═══ Supplied information

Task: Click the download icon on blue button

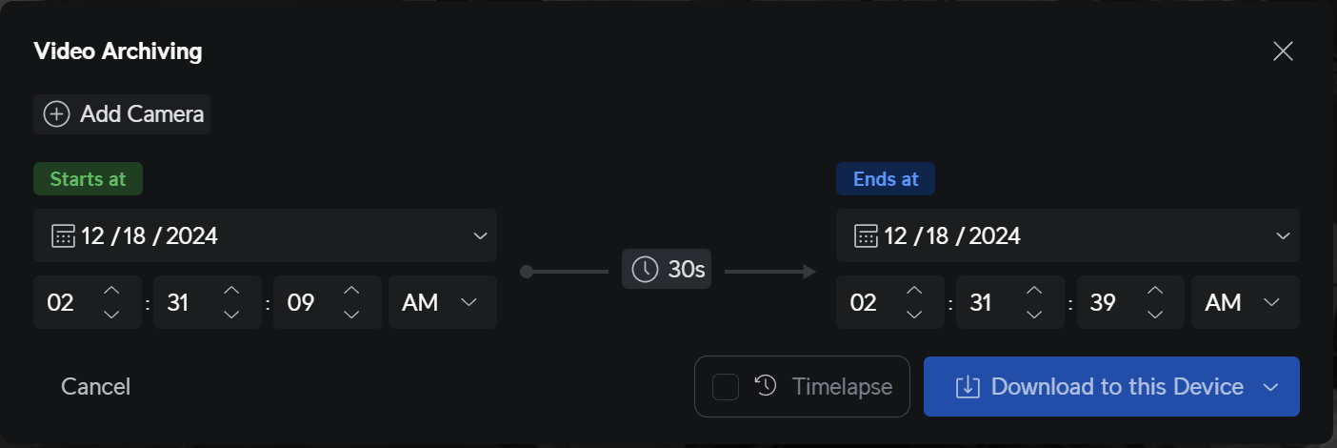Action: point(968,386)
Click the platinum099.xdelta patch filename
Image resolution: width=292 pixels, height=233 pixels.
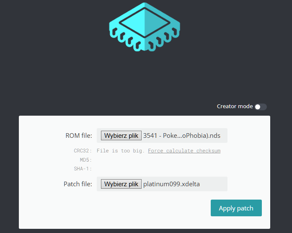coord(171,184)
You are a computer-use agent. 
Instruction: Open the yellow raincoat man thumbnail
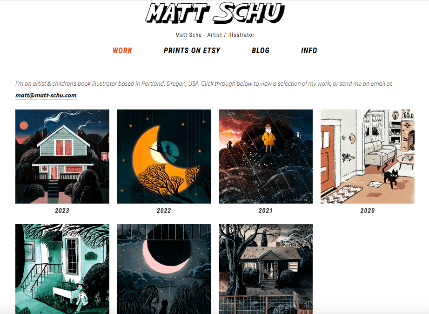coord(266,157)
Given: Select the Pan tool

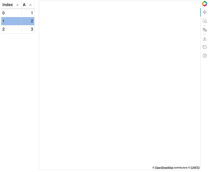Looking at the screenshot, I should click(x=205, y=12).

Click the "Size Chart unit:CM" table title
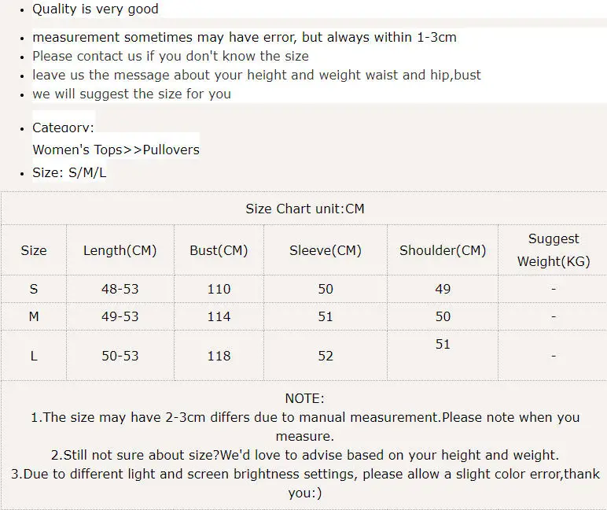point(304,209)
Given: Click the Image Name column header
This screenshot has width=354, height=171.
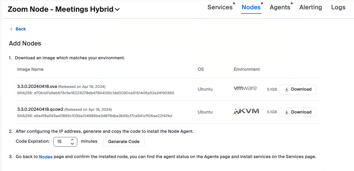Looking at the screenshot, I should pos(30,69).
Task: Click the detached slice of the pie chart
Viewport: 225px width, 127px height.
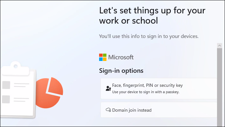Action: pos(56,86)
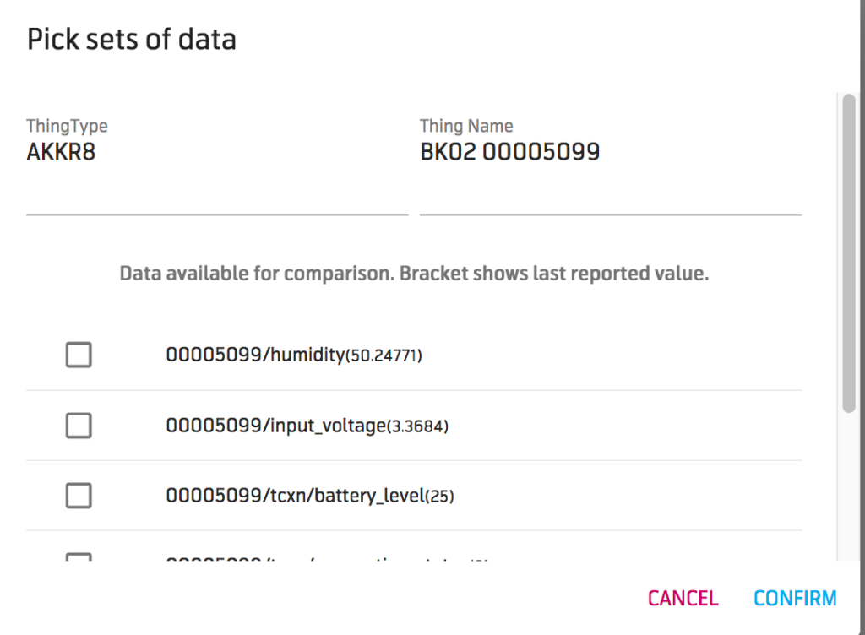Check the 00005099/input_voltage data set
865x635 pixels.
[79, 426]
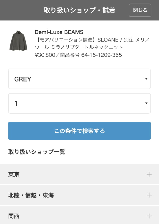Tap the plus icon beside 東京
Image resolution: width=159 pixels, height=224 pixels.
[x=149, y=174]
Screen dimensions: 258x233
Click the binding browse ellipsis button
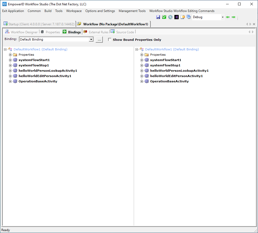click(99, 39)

══════
═══ Supplied information

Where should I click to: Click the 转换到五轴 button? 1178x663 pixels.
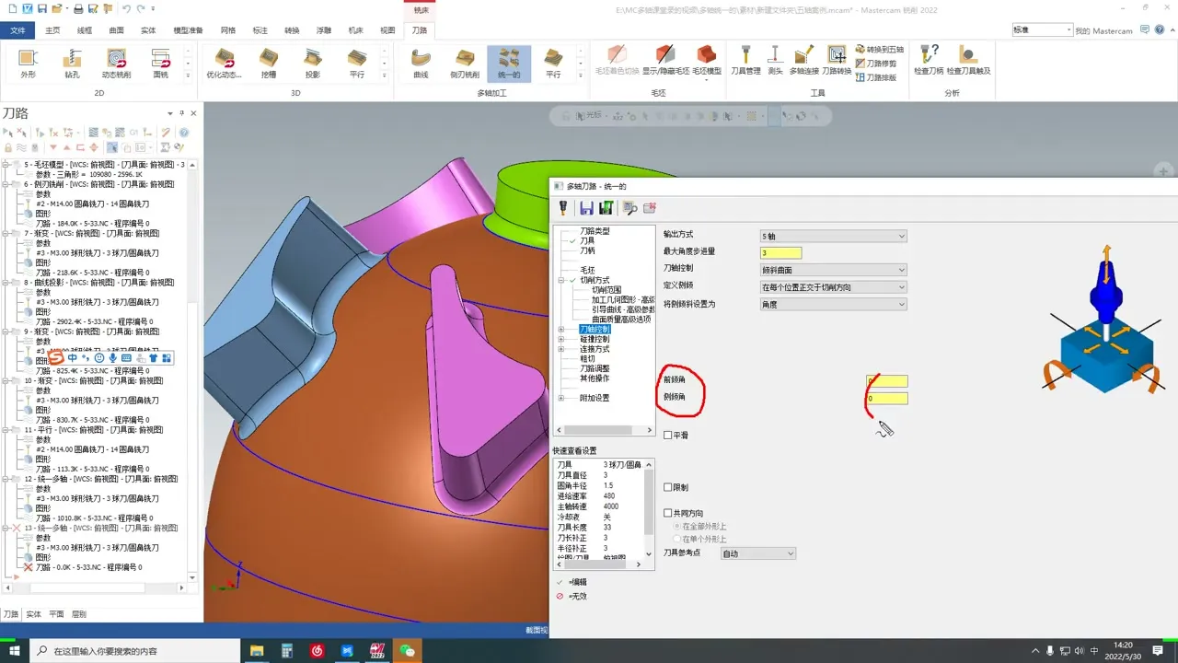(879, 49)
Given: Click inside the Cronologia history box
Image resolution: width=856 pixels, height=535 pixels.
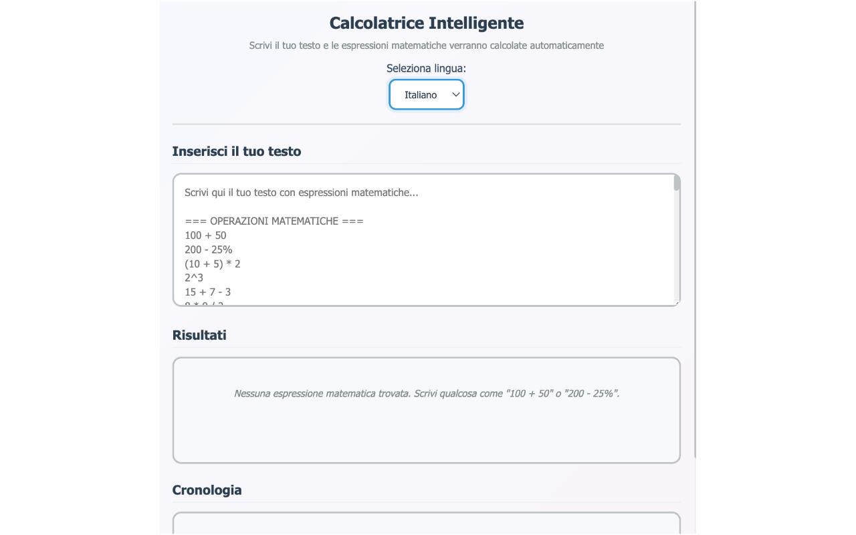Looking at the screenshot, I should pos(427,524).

══════

**What you will do**. Output should consist of the lines above from the one with "You are a computer-use agent." down to the one with "Screen dimensions: 258x233", exact and without pictures.

**Reply to the exercise**.
You are a computer-use agent. 
Instruction: Open the yellow raincoat man thumbnail
coord(266,157)
Given: Select the Pan tool

Looking at the screenshot, I should click(x=205, y=12).

Click the "Size Chart unit:CM" table title
point(304,209)
Given: Click the Image Name column header
This screenshot has width=354, height=171.
Looking at the screenshot, I should pos(30,69).
Task: Click the detached slice of the pie chart
Viewport: 225px width, 127px height.
Action: pos(56,86)
Check the 00005099/input_voltage data set
865x635 pixels.
[79, 426]
Tap the plus icon beside 東京
Image resolution: width=159 pixels, height=224 pixels.
[x=149, y=174]
Screen dimensions: 258x233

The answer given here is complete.